__MATERIAL SHOWN__
--------

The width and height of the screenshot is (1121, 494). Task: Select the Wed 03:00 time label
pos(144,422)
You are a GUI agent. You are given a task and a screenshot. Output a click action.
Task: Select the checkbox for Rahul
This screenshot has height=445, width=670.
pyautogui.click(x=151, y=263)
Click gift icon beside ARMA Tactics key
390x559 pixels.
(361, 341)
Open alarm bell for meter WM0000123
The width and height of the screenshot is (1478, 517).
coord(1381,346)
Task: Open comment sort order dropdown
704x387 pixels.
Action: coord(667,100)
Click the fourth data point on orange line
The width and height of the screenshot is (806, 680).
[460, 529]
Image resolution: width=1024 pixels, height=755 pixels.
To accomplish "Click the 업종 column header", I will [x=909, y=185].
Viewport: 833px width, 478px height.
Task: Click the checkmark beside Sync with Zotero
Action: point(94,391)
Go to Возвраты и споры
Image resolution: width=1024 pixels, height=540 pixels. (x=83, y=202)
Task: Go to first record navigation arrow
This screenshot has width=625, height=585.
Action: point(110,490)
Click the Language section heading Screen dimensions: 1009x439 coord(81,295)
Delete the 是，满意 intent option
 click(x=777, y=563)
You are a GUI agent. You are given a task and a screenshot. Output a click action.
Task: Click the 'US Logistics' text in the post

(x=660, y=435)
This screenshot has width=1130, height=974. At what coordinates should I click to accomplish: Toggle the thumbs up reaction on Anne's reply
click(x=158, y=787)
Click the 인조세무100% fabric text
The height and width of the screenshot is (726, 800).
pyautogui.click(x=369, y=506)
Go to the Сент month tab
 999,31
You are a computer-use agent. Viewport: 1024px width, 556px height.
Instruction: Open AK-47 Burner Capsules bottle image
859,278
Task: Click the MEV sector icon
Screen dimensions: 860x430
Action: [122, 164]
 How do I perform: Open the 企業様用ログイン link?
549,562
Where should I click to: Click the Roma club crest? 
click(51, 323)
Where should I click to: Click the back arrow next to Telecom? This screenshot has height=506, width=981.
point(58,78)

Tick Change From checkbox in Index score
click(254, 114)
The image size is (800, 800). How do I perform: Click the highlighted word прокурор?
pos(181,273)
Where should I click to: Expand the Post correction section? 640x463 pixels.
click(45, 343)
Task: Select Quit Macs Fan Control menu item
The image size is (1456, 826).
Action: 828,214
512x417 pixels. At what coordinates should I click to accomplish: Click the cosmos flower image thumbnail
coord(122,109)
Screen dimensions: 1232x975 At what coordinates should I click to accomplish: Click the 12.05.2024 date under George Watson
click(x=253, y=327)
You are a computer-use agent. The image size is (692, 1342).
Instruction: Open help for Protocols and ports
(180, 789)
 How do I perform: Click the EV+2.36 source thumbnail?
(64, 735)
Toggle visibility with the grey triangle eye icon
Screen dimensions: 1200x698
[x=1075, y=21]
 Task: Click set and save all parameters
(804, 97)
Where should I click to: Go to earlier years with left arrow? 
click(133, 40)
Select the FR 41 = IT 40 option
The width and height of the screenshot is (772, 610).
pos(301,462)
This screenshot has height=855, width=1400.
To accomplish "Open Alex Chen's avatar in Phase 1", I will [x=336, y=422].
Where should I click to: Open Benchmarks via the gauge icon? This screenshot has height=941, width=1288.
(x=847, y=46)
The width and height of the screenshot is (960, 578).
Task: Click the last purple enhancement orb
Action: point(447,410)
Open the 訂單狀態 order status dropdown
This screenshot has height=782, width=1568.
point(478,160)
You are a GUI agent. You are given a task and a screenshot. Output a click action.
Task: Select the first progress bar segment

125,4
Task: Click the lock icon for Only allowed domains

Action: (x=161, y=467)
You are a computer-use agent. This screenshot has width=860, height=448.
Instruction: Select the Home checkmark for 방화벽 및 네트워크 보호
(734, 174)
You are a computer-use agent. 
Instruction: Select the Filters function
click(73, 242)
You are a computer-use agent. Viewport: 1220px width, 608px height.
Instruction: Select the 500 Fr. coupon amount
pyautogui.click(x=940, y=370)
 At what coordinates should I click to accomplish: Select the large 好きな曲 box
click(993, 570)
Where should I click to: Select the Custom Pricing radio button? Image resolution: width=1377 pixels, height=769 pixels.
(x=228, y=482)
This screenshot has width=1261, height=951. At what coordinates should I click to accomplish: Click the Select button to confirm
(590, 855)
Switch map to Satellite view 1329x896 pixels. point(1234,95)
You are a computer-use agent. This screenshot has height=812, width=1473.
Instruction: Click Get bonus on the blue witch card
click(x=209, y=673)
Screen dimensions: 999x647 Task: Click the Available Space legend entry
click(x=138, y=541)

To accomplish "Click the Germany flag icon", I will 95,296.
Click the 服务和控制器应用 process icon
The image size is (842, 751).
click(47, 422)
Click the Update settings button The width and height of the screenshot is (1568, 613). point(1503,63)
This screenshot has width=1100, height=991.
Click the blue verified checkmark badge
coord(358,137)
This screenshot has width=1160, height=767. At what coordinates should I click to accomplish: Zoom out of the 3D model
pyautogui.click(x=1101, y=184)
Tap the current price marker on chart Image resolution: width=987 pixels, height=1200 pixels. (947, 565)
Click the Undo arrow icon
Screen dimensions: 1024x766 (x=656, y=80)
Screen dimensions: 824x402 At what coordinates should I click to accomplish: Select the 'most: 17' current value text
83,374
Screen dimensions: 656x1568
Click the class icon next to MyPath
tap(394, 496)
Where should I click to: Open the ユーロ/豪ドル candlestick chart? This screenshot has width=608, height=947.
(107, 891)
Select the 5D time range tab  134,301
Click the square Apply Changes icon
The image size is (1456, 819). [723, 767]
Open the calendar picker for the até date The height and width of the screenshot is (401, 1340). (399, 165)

--------

__TASK REQUIREMENTS__
Locate the lines above that contain "order" and copy them.

__RESULT__
Task: Open comment sort order dropdown
Open the 訂單狀態 order status dropdown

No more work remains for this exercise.